Marvell Technology Inc. on September 24, 2025, received board approval for a $5 billion share buyback program. This includes a $1 billion Accelerated Share Repurchase (ASR), which will take effect the next day. The company had already repurchased $300 million worth of shares this quarter. CEO Matt Murphy stated that this move reflects strong confidence in the company’s business prospects and the value of its shares.
Company Overview: Marvell Technology Inc.
Marvell Technology Inc. is a leading semiconductor company specializing in data infrastructure solutions. The company’s product range includes networking, storage, processing, and connectivity chips. Marvell aims to provide high-performance solutions for data centers, cloud, and AI infrastructure.
Marvell’s Position in the AI-Chip Market
Marvell aims to capture 20% market share in custom AI processors by 2028, compared to less than 5% in 2023. The company estimates the total addressable market (TAM) for AI chips could reach $94 billion by 2028. Additionally, Marvell estimates a $55 billion TAM for its custom AI chips, up from $6.6 billion in 2023. For the data center semiconductor market—including switching, interconnect, storage, and custom compute chips—the TAM is projected to reach $94 billion by 2028. Marvell targets a 20% market share across both segments.
Economic Impact: Effect of the Share Buyback
The buyback is likely to increase earnings per share (EPS) as the number of shares available in the market decreases. Moreover, this move boosts investor confidence, which may lead to price stability and potential share appreciation.

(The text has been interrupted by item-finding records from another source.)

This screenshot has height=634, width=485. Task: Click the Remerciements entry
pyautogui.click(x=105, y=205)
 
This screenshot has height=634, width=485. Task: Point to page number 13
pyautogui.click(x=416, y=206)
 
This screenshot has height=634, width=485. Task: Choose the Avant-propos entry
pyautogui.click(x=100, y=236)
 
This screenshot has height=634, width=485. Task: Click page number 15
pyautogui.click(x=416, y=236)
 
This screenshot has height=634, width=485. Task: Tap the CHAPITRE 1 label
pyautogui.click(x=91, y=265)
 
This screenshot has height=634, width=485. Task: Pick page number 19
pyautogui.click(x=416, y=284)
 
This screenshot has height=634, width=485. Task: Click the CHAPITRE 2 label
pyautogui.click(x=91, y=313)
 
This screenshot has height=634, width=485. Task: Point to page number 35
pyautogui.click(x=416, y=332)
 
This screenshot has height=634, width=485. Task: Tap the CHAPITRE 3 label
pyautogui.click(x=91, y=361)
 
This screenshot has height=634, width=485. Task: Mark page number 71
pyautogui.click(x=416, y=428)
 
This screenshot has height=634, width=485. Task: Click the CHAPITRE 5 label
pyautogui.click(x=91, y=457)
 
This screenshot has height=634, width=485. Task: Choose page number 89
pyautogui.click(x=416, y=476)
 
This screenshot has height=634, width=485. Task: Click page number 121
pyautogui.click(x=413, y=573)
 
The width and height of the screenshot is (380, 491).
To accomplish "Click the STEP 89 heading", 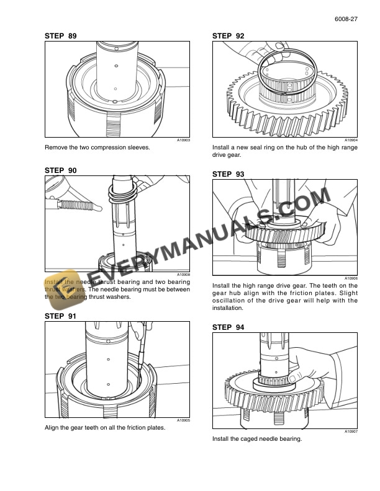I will [61, 37].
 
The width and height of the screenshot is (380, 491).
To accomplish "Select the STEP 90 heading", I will [61, 170].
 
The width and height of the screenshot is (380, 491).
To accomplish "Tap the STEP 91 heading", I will [61, 316].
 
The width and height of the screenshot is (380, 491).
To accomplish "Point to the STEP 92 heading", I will [228, 37].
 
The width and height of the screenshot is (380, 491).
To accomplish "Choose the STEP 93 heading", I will [228, 174].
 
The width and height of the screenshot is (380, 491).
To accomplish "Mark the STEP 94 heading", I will [228, 327].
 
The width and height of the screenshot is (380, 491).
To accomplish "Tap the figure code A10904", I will [351, 141].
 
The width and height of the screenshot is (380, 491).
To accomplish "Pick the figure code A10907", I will [351, 431].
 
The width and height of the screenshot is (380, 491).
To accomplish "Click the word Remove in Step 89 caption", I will [56, 148].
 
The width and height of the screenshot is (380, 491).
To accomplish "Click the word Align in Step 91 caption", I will [52, 428].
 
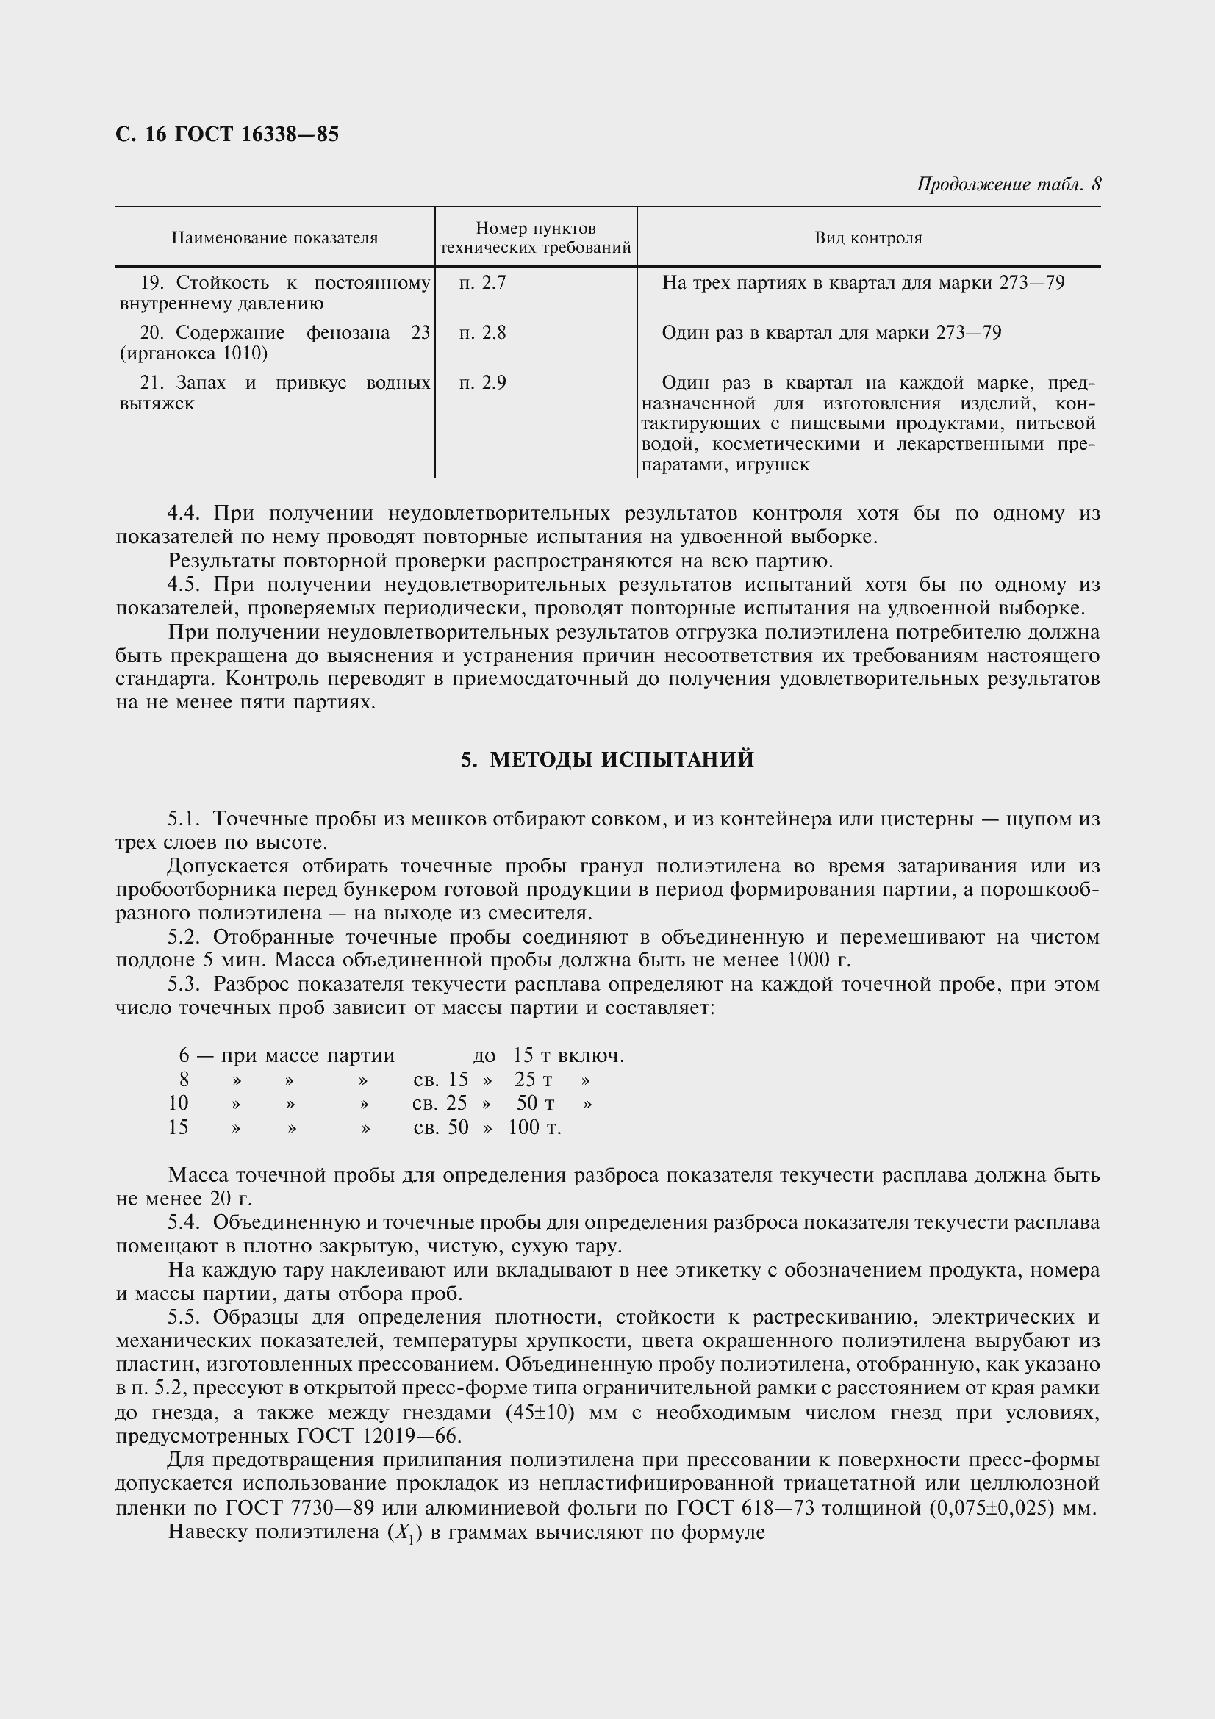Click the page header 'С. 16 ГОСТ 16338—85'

The company has already repurchased $300 million in shares this quarter, and under the ASR agreement, it plans to repurchase an additional $1 billion in shares starting the next day.
Competitive Perspective: Marvell’s Position
Marvell’s key competitors, such as Nvidia and AMD, are also active in the AI chip space. However, Marvell has established significant partnerships for its custom AI processors, including with Amazon, which strengthens its competitive position. The company aims for a 20% market share in custom AI processors by 2028, compared to less than 5% in 2023.
Benefits and Advice for Investors
Benefits:
- Share repurchases reduce the number of shares in circulation, potentially increasing EPS.
- Opportunities for short-term and long-term gains for investors.
- Expected stability and growth in the company’s stock.
Caution:
- Consult a financial advisor before buying shares.
- Market volatility and risks always remain.